Солдаты и рабочие заулыбались, побросали на землю топоры и тесаки, отошли от кострища. Иван Седых быстро и точно отмерял каждому по полкружки самогону.
Рабочий Екимов понюхал свою порцию, зажмурился и сказал:
– Да, хороша! Только закусить бы не мешало.
– Что? – удивился Ермаков. – Закусить?
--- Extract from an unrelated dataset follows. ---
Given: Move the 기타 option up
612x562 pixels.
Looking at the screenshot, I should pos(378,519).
Степан, ты ещё способен что-то сожрать посреди мертвяков и ихней вони? Ну, даёшь, брат, пороху!..
– А чего? – пожал плечами Екимов. – Наше дело такое, привычное: работа отдельно, шамовка отдельно.
– Придётся, братцы, немного потерпеть, – сказал Ермаков. – Рассветёт – Юровский привезёт и закусить, и червяка заморить. И яйца из монастыря у нас есть. Раздам в следующий перекур. Придётся сырыми закусывать.
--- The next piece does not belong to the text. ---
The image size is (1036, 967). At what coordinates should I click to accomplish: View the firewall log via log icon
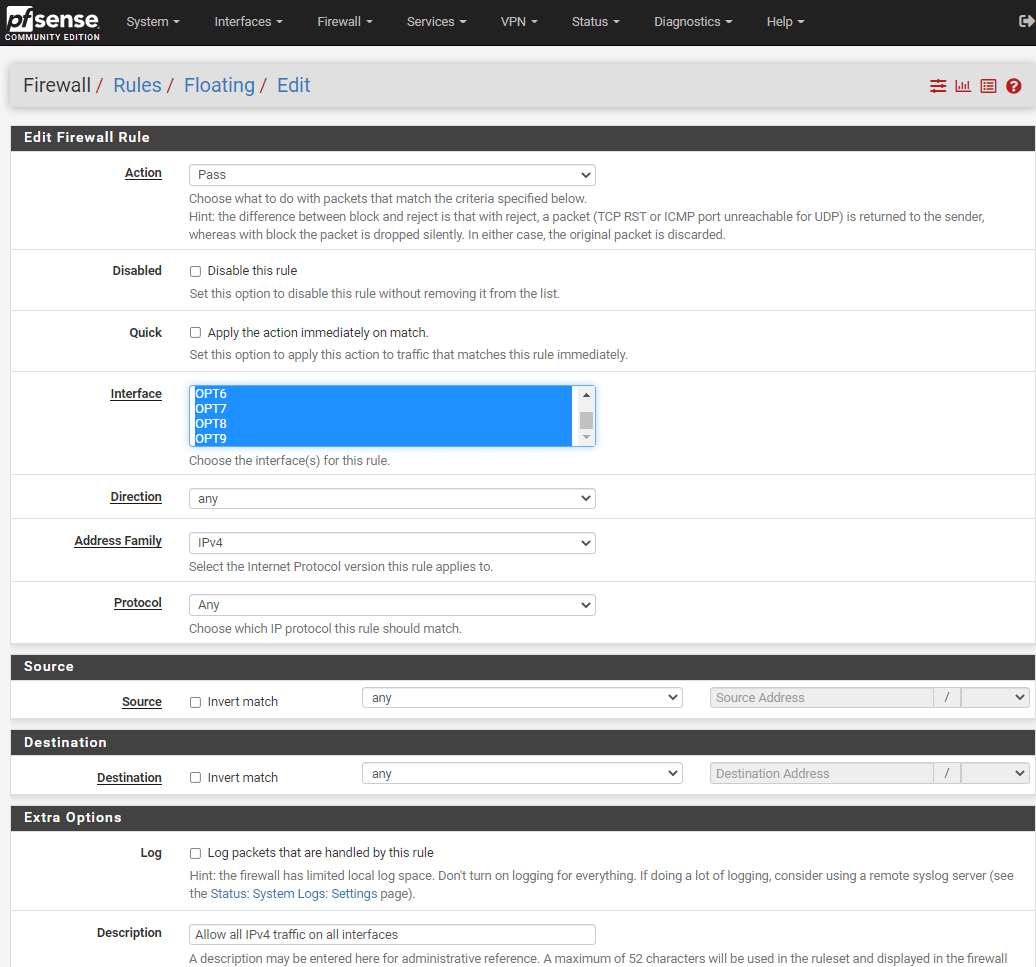pyautogui.click(x=988, y=86)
– Ну и ладно, – ответил за всех Екимов и допил свой самогон.
Больше Яковлеву делать здесь было нечего, и комиссар осторожно, прячась за деревьями, стал выбираться из леса.
Через полчаса он был на дороге. Ритмичным спортивным шагом двинулся в сторону Екатеринбурга. «Всего один час, всего один час, – в ритме с ходьбой вертелось у него в голове. Опоздал всего на час. Опоздал всего…»
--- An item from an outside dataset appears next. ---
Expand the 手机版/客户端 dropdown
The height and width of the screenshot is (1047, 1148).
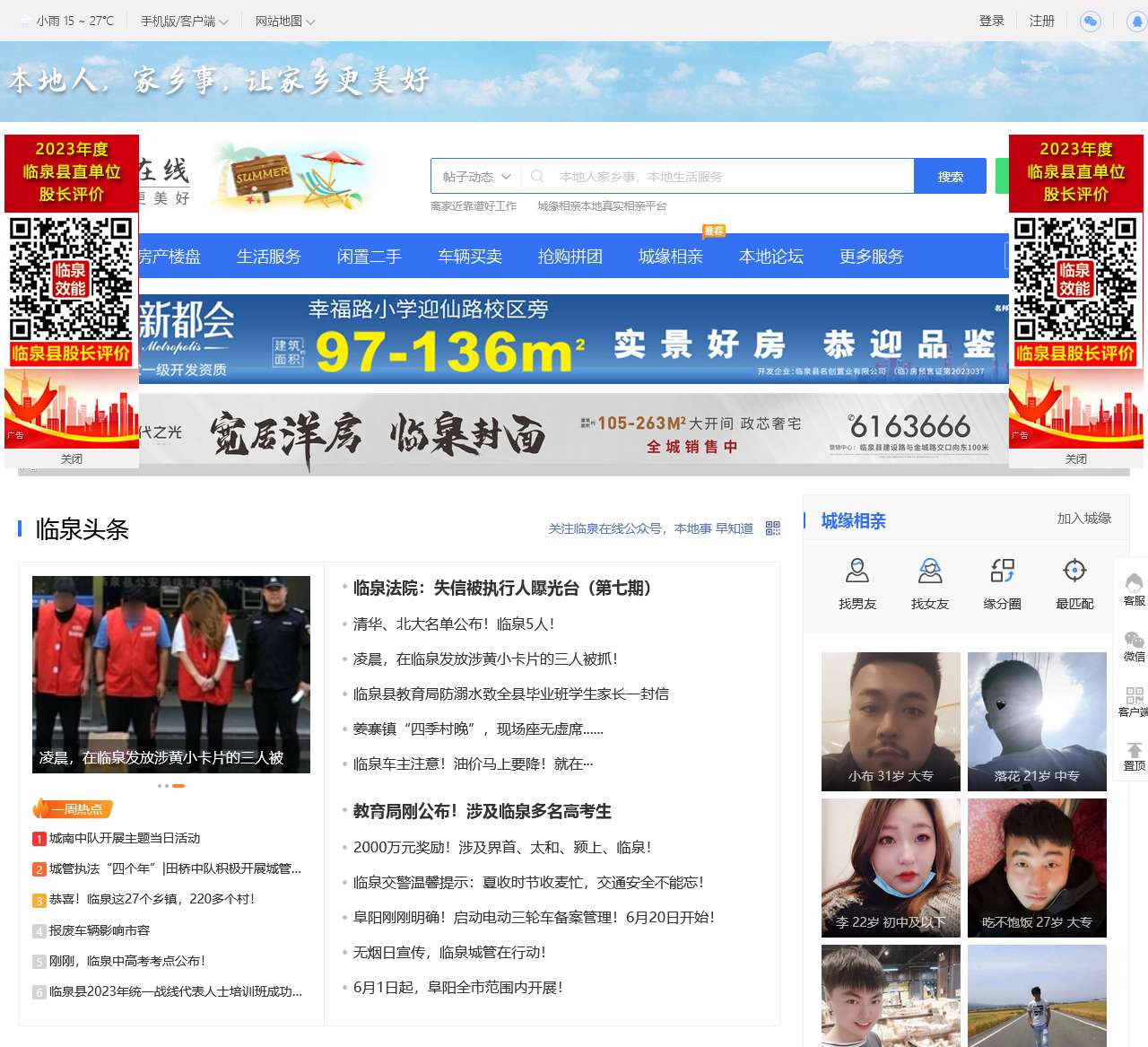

В сторону города уже направлялись первые телеги – крестьяне ехали на ярмарку и обгоняли Яковлева. С полкилометра он прошел пешком, удивляясь, почему его не встречает автомобиль с матросом. И стал высматривать, какая из проезжающих телег поменьше загружена.
Скоро из-за поворота выехала очередная телега. Яковлев стал посреди дороги не двигался с места, пока в него чуть ли не уткнулась морда саврасой кобылы.
– Тпру-у-у! – закричал крестьянский парень лет двадцати, натягивая вожжи. – Ты чего, дядя на дороге стал? – крикнул он. – Ошалел? – и добавил с опаской: – Ты ж под копыта мне попасть мог. Чего тебе?
Посреди телеги на сене сидела худая, лет сорока, крестьянка, с загорелым дочерна лицом. На ней была праздничная вышитая сорочка, цветастый остроклинный сарафан, на голове – ситцевый бабий плат в мелкий маковый горошек. Короткие рукава сорочки открывали костлявые руки, белые выше загорелых кистей.
– Может, дядька, сойдёшь с дороги? – боязливо спросил парень.
– Конечно, сойду! – улыбнулся комиссар. – В город направляетесь?
Старая коптяковская дорога
– В ево, – кивнул парень.
– Подвезёте? Не стесню?
– А чё ж не подвезти? – смело сказала баба. – Залезай, нас не убудет.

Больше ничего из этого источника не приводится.